There’s really no nice way to say it…it just sucks. Even when things are good (and it does happen), there’s always the knowledge that it’s only for so long. Eventually, you’ll hit the top of the hill and come rocketing down the other side. Personally, I always try to do the best I can when I’m up, using that time to get all the jobs I’ve been putting off, finished. Truth is, it rarely happens. The joys of hypomania: I want to do all the things, so I start all the things but rarely finish any of them.
For the last couple of months, I was apparently in a hypomanic state. I’ll admit, I never noticed it. For me, it can be hard to tell because it feels like what I imagine “normal” is like. I was engaged with my family, keeping up on housework, enjoying hobbies and finding new ones. In fact, no one noticed what was going on…until I crashed down on the other side of the roller coaster. And boy…what a crash.
This spiral was only the second time in my life I’ve ever been genuinely suicidal. Like, not in the “man this sucks and I don’t want to be here anymore” sense but in the “it needs to end NOW” sense. To some, it may not seem like much of a difference, I suppose, but it’s a huge difference to me.
I’ve had down patches where I wondered if it would be better to just stop living, but deep down the logic part of my brain always says “no, you’d be missed, it wouldn’t solve anything, things will get better soon, etc.”
This time, though, that logical brain just threw in the towel and said “Eff it. It’ll get better, but it’s just going to get worse again anyways so who cares?” It said “yeah, you’ll be missed, but it’s better for them for you to be gone. If you love them, you’ll give in.” It said a lot of things, and it was scary.
So I sought help…
God bless my mom, my crazy, also bipolar mom. She texted me constantly, talking me through it, badgering me for responses, and keeping me going until my family got home.
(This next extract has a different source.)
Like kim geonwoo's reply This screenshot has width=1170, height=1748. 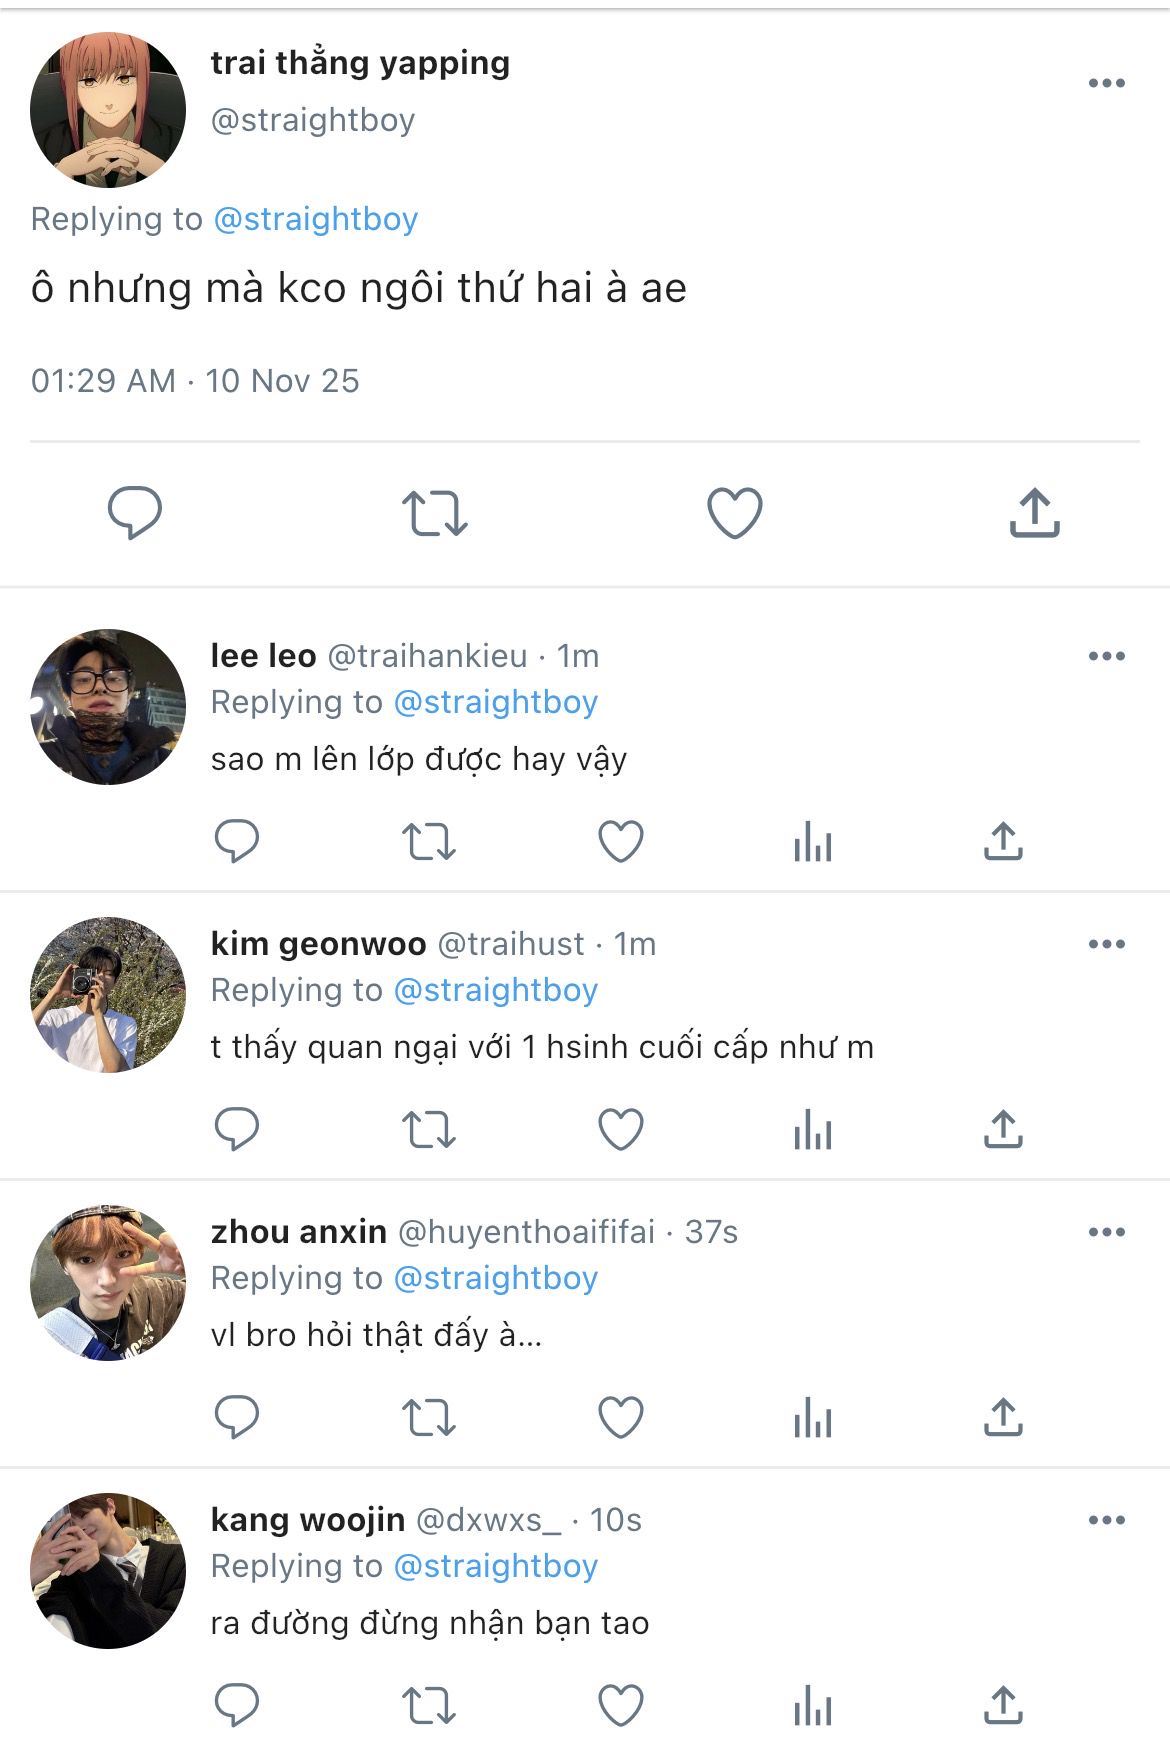pyautogui.click(x=621, y=1129)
By the next day, I had an appointment with my doctor and a vow that I wouldn’t be left alone at all until my follow up on Tuesday. I met with a therapist who asked about what happened and said: “It’s your choice, but let me tell you why a hospital stay might be the best thing for you.” That night, I was at the ER and then checked in to an inpatient program.
But what about the kids?
My youngest didn’t have any clue what was going on, but my daughter understood at least
a little. I’ve tried to always be honest about my mental health, not to scare her, but because it’s like any other chronic illness. And like any major illness, sometimes that means a stay in the hospital. Alas, didn’t make it any easier when she had to go home and I wasn’t there to tuck her in.
During my stay, which ultimately lasted 9 days, various combinations of my family came to visit me. The kids were only able to visit twice, but we crammed a whole lot of love into those visits. Jamie climbed on everything (and accidentally called the nurses twice). Eileen colored, chatted, chased her brother around, and generally brought me joy. During those days, the kids made me all sorts of pictures to hang up in my room, and I called as often as I could.
It was hard, but we found every way we could to stay connected while I was away.
Why did I decide to go to the hospital and lose 9 days with my family, and almost a month of work?
The fact of the matter is my Bipolar isn’t going away. This is a lifetime long condition, and I’ll be battling it forever. Does a visit to the ER heal it? Obviously not. But it does provide a safe space for me to get through a horrible episode with round the clock monitoring, professionals to help me learn new skills and double check my meds – all without putting the burden on my family.
Parenting makes everything a little bit harder. There’s guilt that comes with every episode and the attempt to put me and my health first. I spend every day of my life trying to balance the distance necessary to stay healthy without making my kids feel abandoned. This decision was just as difficult, but important for exactly that reason. I needed help and it wasn’t fair (or realistic) to expect them to provide it. It was hard for us to be apart, but at the same time, it was necessary.
The most important reason of all
There’s another reason, though, that I chose to be committed to the inpatient facility. The odds are not necessarily high, but high enough (around 10%), that my kids will have either severe depression or Bipolar disorder as well. If that happens, I want to help them have the tools necessary to cope and, if needed, the comfort and confidence to get help. If that means a week in the hospital, then that’s what it means. I will willingly lock myself away if it helps them see that mental health is important and nothing to be ashamed of.
More than anything, I don’t want them to ever be ashamed.